Consumer advocates are writing to state attorneys general and governors about what they say is lack of access to meetings at the National Association of Insurance Commissioners.
The Consumer Federation of America, Washington, and the Center for Economic Justice, Austin, Texas, sent letters Dec. 31, 2008, to the attorney generals and governors of Connecticut, Delaware, Maine, Iowa, Kansas, New Hampshire, New Jersey, New York, Virginia, West Virginia and Wisconsin.
The CFA and the CEF also sent letters to the attorney general and top official in the District of Columbia.
The jurisdictions targeted have representative regulators sitting on the Capital & Surplus Working Group at the National Association of Insurance Commissioners, Kansas City, Mo.
The groups say they are responding to a closed meeting that the working group held Dec. 29, 2008, to discuss a capital and surplus proposal submitted to the NAIC by the American Council of Life Insurers, Washington, in November 2008.
The groups have criticized what they say is a lack of information about the proposal available to the public and to state regulators.
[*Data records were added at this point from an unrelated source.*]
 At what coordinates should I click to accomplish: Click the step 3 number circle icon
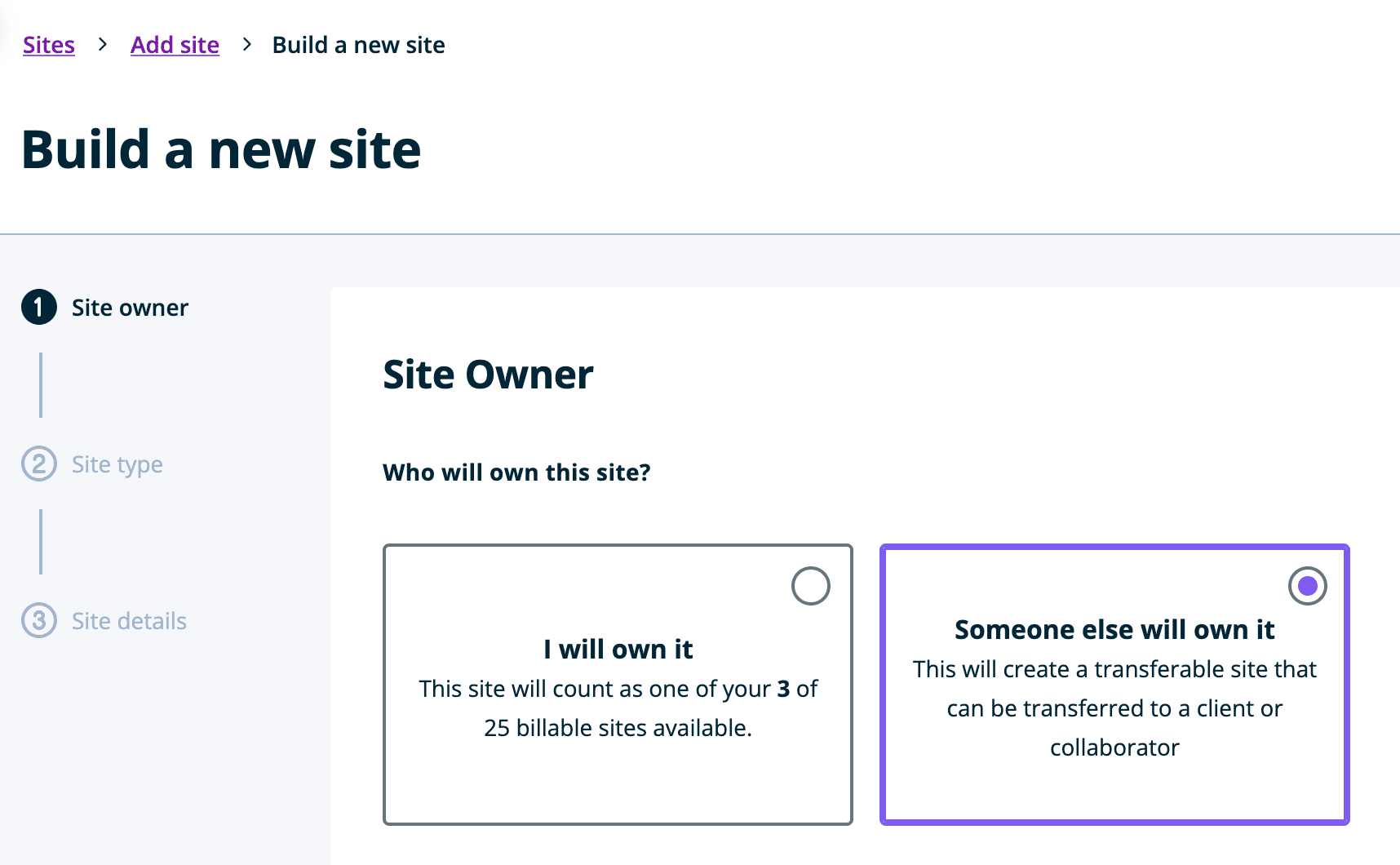click(x=39, y=621)
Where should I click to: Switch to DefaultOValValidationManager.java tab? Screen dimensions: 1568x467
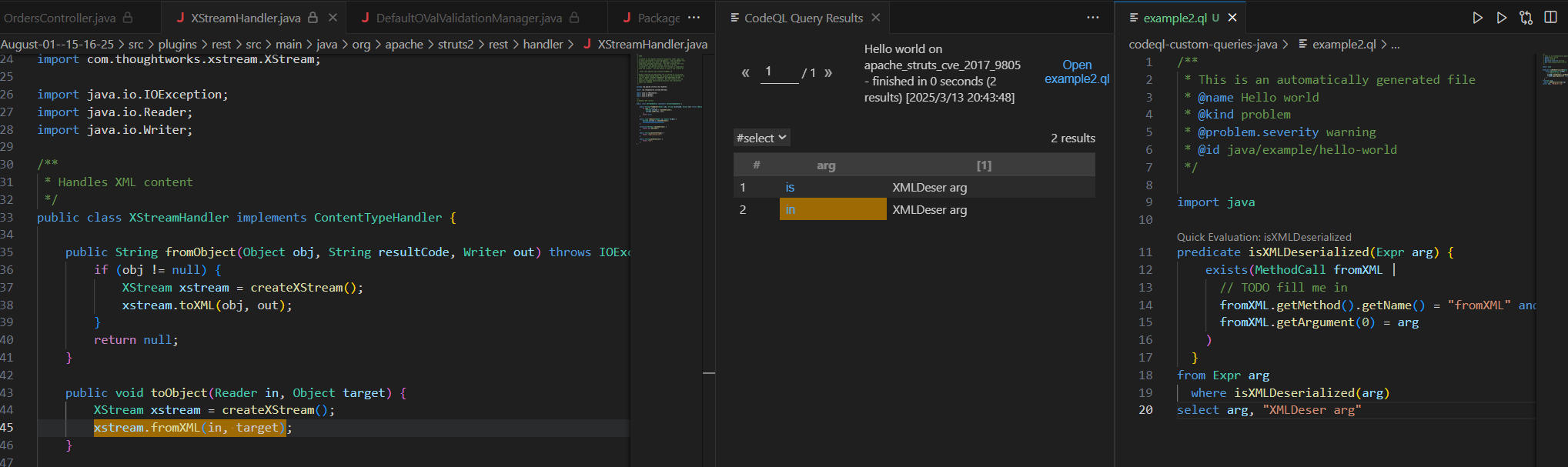point(469,18)
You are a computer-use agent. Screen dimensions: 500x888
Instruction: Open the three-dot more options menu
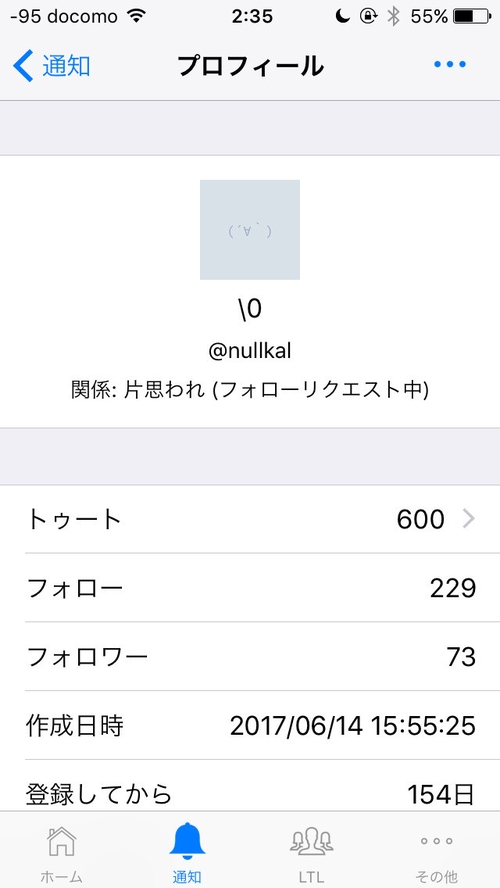point(450,65)
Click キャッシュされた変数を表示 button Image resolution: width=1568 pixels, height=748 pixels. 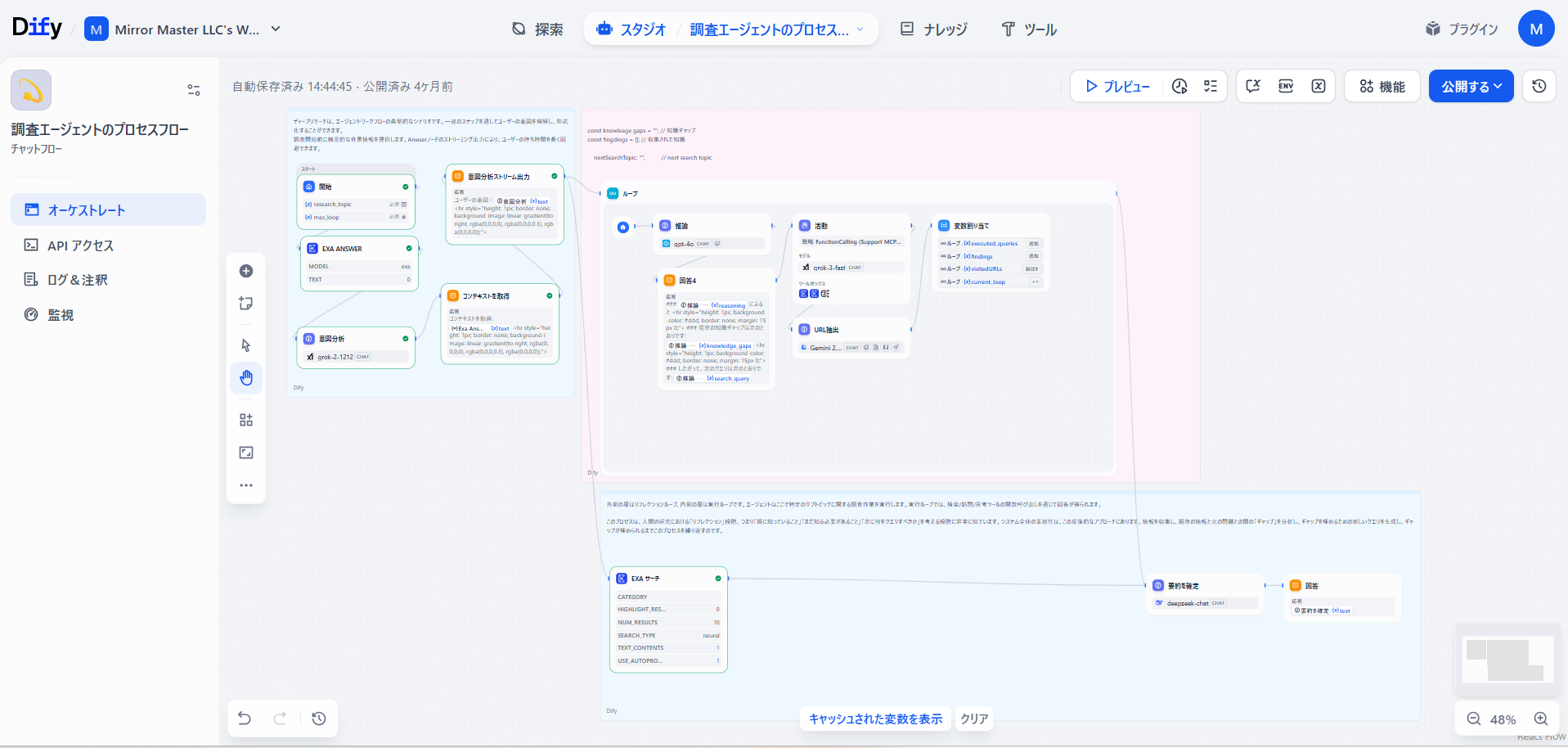pos(875,719)
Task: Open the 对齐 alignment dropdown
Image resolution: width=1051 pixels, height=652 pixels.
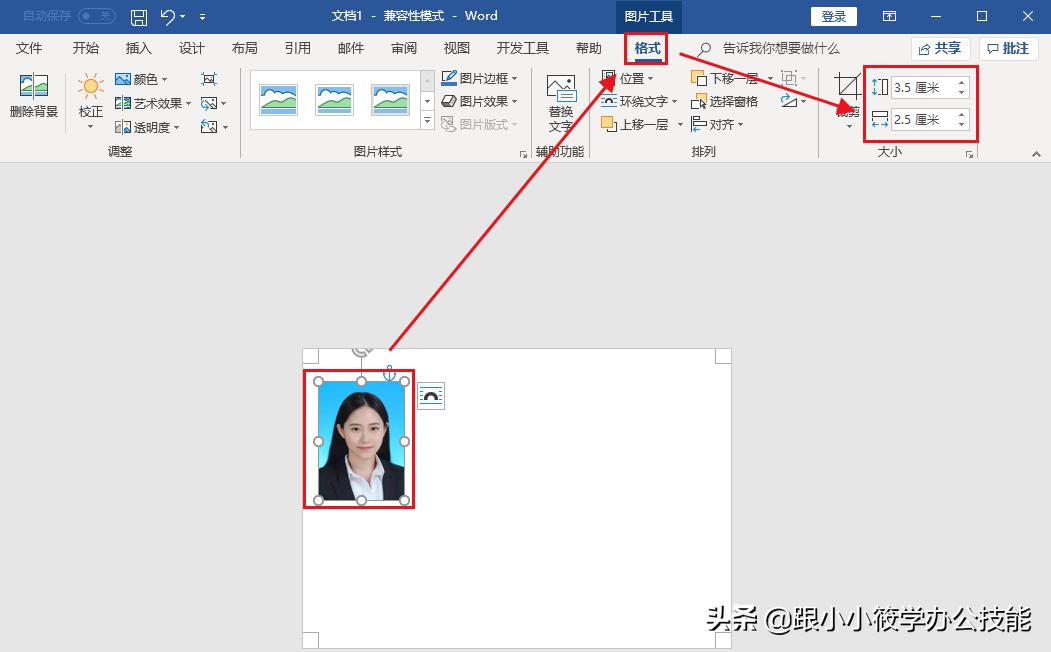Action: (x=723, y=124)
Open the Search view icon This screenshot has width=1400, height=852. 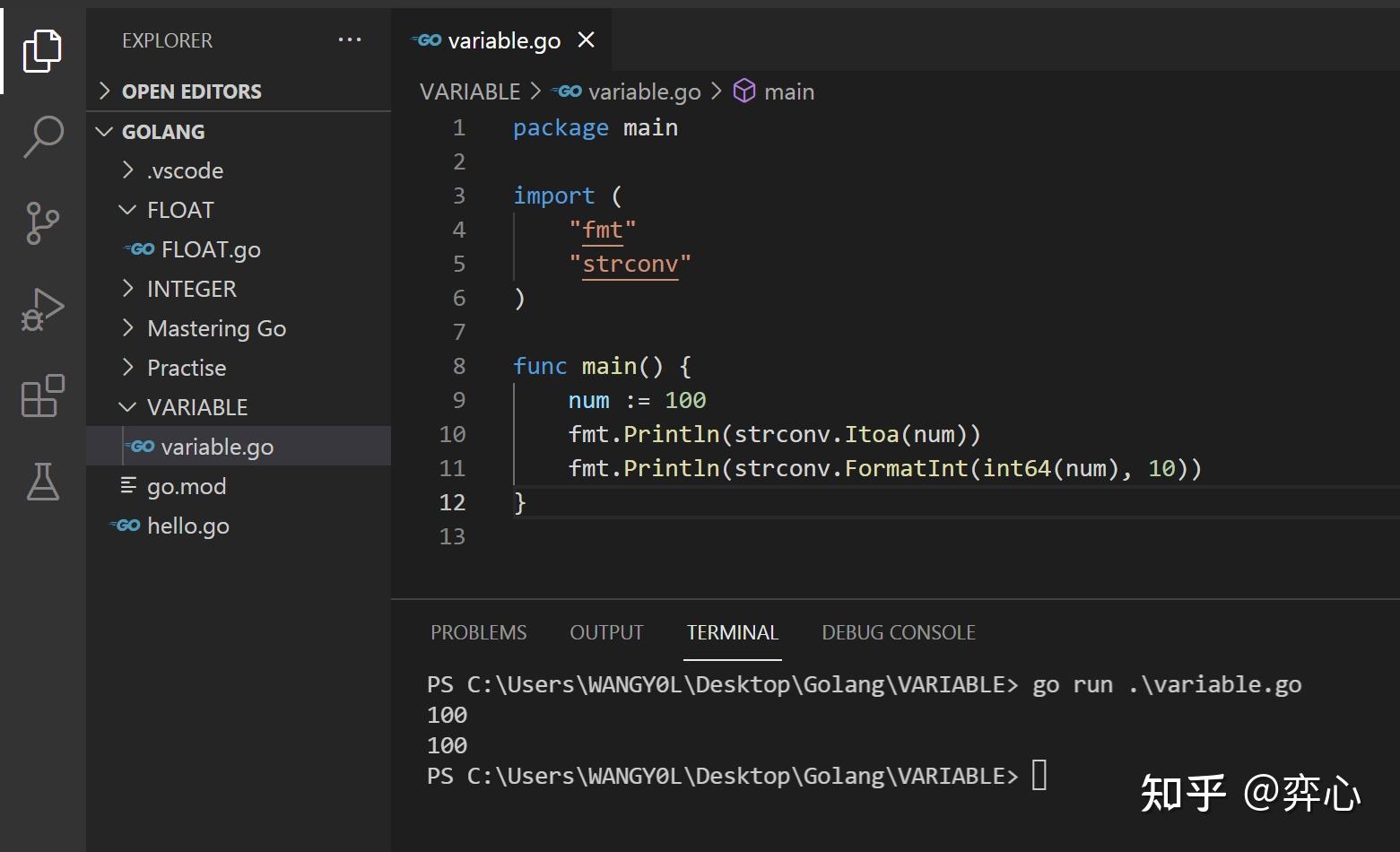(x=42, y=136)
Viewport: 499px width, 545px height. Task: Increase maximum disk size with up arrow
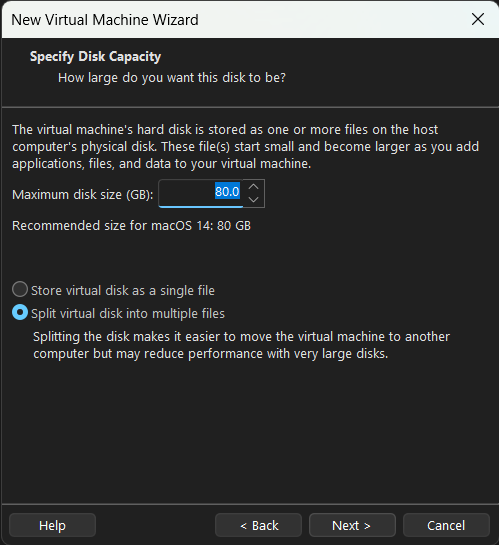pyautogui.click(x=254, y=187)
The groups also are asking for more information about the potential impact of the proposed actuarial and accounting changes.
The ACLI says the changes are necessary to bring capital and surplus relief to life insurers. It estimates that implementing the 9-point proposal could improve the life industry’s capital and surplus position by $9.6 billion and about $16 billion.
The NAIC plans to hold a public working group hearing on the proposal Jan. 27 in Washington.
CFA/CEJ representatives ask in their letter that attorneys general examine whether the NAIC “trade association” has been used to “to circumvent open meeting, open record and administrative procedure laws.”
The letter is signed by Robert Hunter, director of insurance at the CFA, and by Birny Birnbaum, executive director of the CEJ.
The groups have received a response from the New Hampshire attorney general’s office and from Maine Superintendent Mila Kofman, Birnbaum says.
New Hampshire is the home state of Roger Sevigny, the president of the NAIC.